Make an ECS using the “new” keyword and pointers.

See if that works for you to avoid random memory locations allocated to your objects and show us how you’re going to align together all the objects you have created, making one chunk be stacked right next to address of chunk CPU is using and the one to be used next… So then cache won’t miss and RAM won’t have to be read again when dereferencing the pointer to the object.

*Hint: Unreal does that already with an internal UObject pool.

  • Hint: We still need Actor Pooling Systems, why is that?!? Hmm…

After that let’s create one million entities then add and remove components in a loop, let’s benchmark that and see how many times a cache miss happens and how much slower it is because of each RAM access.

Good luck :smiley:

Just wanted to add a few pointers.

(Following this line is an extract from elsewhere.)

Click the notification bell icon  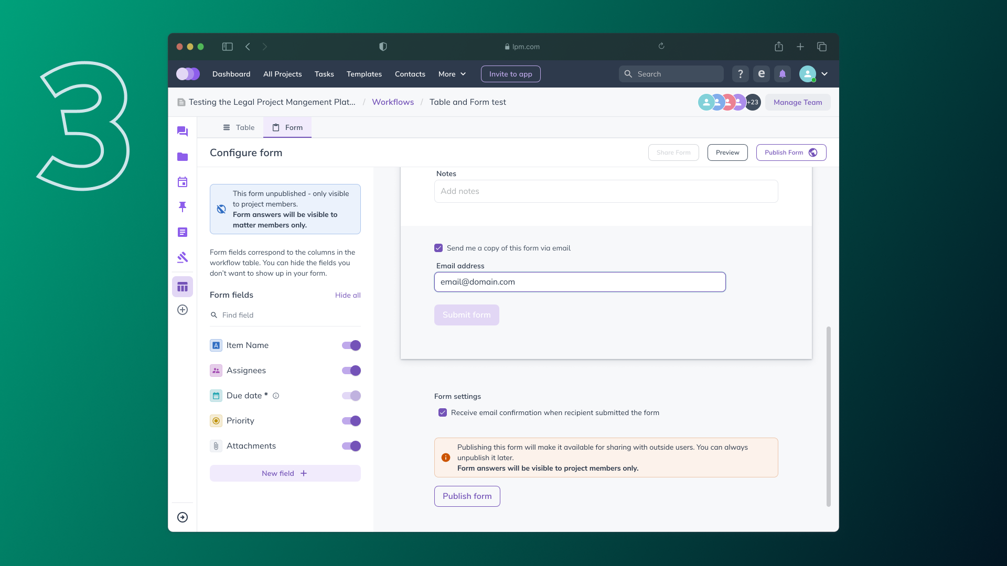click(x=782, y=74)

Im sure you probably saw my ECS experiments with unreal engine http://victor.madtriangles.com/code%…cs-battle.html .

On the topic of ECS frameworks/libraries, the unity ECS is a unique type of model, in the way it works by storing entities with the same set of components into contiguous blocks. I implemented my own version of the same concept here. GitHub - vblanco20-1/decs: High performance Entity/Component/System library. . Its performance characteristics are absurd even in its prototype “barely works” stage. Its really not that hard to create a ECS framework, which is why you see so many of them, but all performant ECS dont guarantee pointer stability, so trying to allocate an uobject like that would be impossible.

The best ECS library you can find in internet is EnTT (GitHub - skypjack/entt: Gaming meets modern C++ - a fast and reliable entity component system (ECS) and much more), which uses a different model than unity ECS, but its very solid and nice to use. This is the one i have used in my experiments. It has different performance characteristics than unity ecs, but its really fast anyway.

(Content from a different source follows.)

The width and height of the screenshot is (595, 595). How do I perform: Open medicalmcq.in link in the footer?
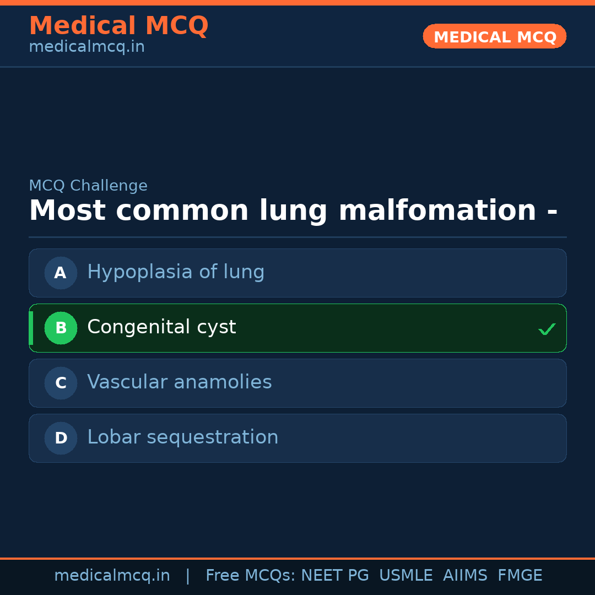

Ive been doing a lot of different ECS experiments around, trying different ways to interface it with unreal engine. Ive actually shipped a game that used ECS (through entt) in a real project, a music game. It worked because i was loading the music charts from json files manually, and the Blueprints for the notes were display-only.

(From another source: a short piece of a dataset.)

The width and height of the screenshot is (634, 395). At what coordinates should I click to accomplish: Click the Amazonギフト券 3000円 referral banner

The issue with doing such things is the same as if you just ignore the game framework and code the game code in your own architecture. You completely lose access to blueprints, and you also lose access to assets and editor in general. Multiplayer is out of the question.

Even IF you do something like that, you will likely get bottlenecked by having to interface through the game framework to do things into unreal, unless you want to modify the engine itself. For one of the prototypes i had, i added hooks into the StaticMeshComponent so i could update the ComponentToWorld matrix and update the render proxy without going through the entire UpdateComponent flow.

One of the biggest roadblocks for such a thing is that to get UPROPERTY() support, you need to use UStructs or UObjects, but they have their limitations. UStructs cant be uproperty-d by pointer, and need to be stored by value in a component or actor, and uobjects have to be allocated through unreal engine internal systems, which means you cant use any custom memory management or pooling for them.

Im still doing different prototypes with different approach for this stuff, to see if there is a way that could work smoothly. The best i was able to make is to make ECS components have a UActorComponent wrapper, and use a special type of actor called a " ECS Template actor". The idea is that you would create a blueprint with this Actor, give it some of the wrapper components, and then you can apply a template actor into any scene-component to create a paired ECS entity with those components. Its a shame EditInline is as buggy as it is, as the template actor would work better as data asset or similar.

This is one of my most advanced prototypes:

In here, All of the objects are pure ECS, using the template-actor model i described. It has its own transformation/scenegraph system so it can interface well with parenting to/from unreal actors and back](ECS Tower defense prototype 1 - YouTube). The renderer is hybrid. Some of the objects are pure-ecs, and rendered with some global instanced mesh system, and some objects are just an actor that is getting transformed by the ecs logic.